ラックサックマーチやってますかー?私はご無沙汰です。夏場はサイクリング一色だけど、そろそろ秋の声も聞こえてくるのでラッキングの話題を。

他のスポーツに比べてラッキングって、消費カロリーの計算がすんなりできないんですよね。理由はアクティビティとしてマイナーなことに加えて、カロリーの計算方法がいまいち確立されていないところもあるのかと。

消費カロリーだけみたい人は↑目次からどうぞ。

今日ではスポーツする人は大半がスマートウオッチやサイクルコンピューターなどを持っているのではないでしょうか。一般的なスポーツアクティビティだと、スマートウオッチ単体でカロリー計算が可能です。

しかしラッキングに目を向けると、知る限りではAmazfit・Xiaomi・Polarなど各種スマートウォッチ、スマートフォンのGPSアプリなどでも、ラッキングのアクティビティは存在していません。

ラッキング、Stravaに完全無視される

サイクリングやジョギングなどのスポーツアクティビティに特化したSNSであるStrava。そのユーザーフォーラムでは日々いろいろな機能追加要望などが活発に議論されているのですが、ラッキングを始めた頃からウオッチしているStravaのスレッドがあります。

「Stravaにラッキングを追加して欲しい」という要望のスレッド

https://communityhub.strava.com/t5/ideas/add-rucking-as-activity-type/idi-p/2252

2022年から始まったこのスレッド、内容はいたってシンプルで「アクティビティにラッキングを追加して欲しい」この一点だけです。

- - -

問題: ラッキングの消費カロリーを扱った本文抜粋について、最後の文に続く部分を書きなさい。 データはこの課題には一切関係しない。

データ:
- - -

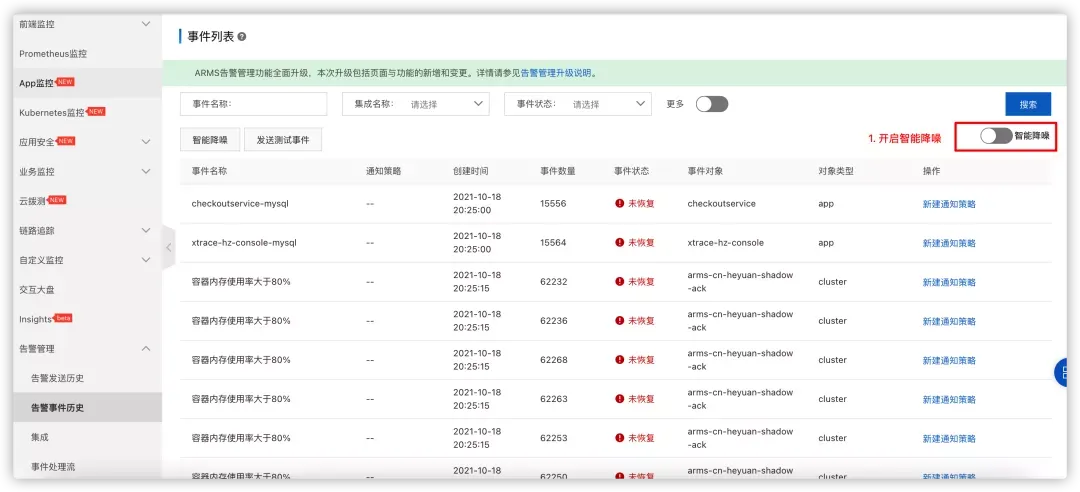Click the 事件名称 input field

[x=253, y=104]
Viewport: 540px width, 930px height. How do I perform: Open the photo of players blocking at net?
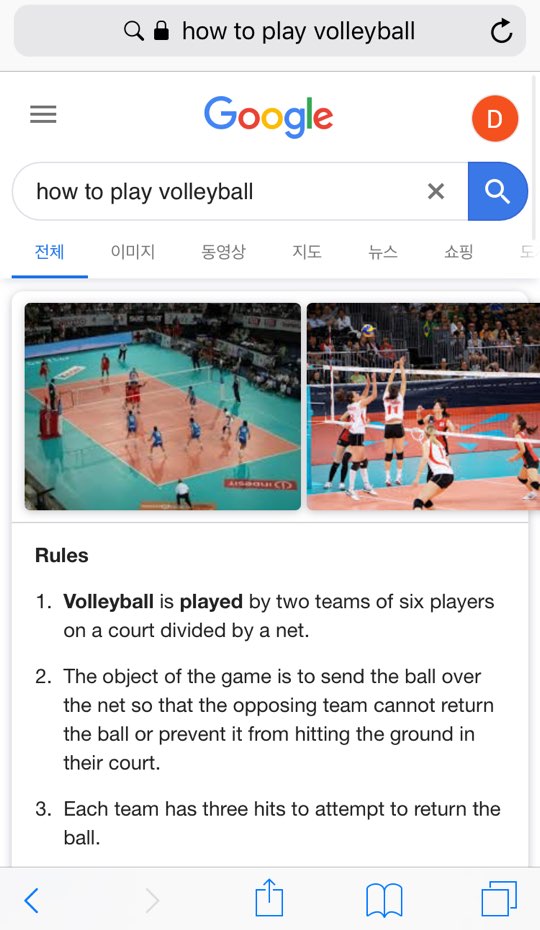click(423, 406)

- - -

解答:
他の人のコメントでも述べられている通り、ハイキングやウォーキングは消費カロリーがラッキングよりかなり低いので、装備重量を入力して消費カロリーをトラッキングできる機能をラッカーたちは待ち望んでいたのです。

Stravaならなんとかしてくれる……!そう思って記事作成の2024年9月時点で275件のいいねと180件のコメントが寄せられていました。世界的にはラッキングがある程度一般的なトレーニングになっているのが伺えます。

「データベースに装備重量のカラムを足すだけだからすぐ出来るでしょ」と言われながら2年にわたって同意のコメントやいいねを集めてきた長寿スレッドでしたが、2024年8月に公式モデレーターからこんな書き込みが。

こんにちは、このリクエストに投票とコメントを追加するために時間を割いてくださったすべての人に感謝します。
当面の間、Stravaにアクティビティ/スポーツの種類を追加する予定はなく、この機能の提案は「Not Planned (予定外)」のステータスに移行されることをお知らせします。
私たちは、これがあなたが望んでいた答えではないことを理解しています。私たちは可能な限り透明性を保つよう努めており、コミュニティに最新情報が利用可能になったときには提供しています。
多くのアイデアの提出があり、人気のあるアイデアであっても実装段階に至らない可能性があることをご了承ください。

はいクソー。

ラッカーたちの祈りも虚しく、丁重にお断りされました。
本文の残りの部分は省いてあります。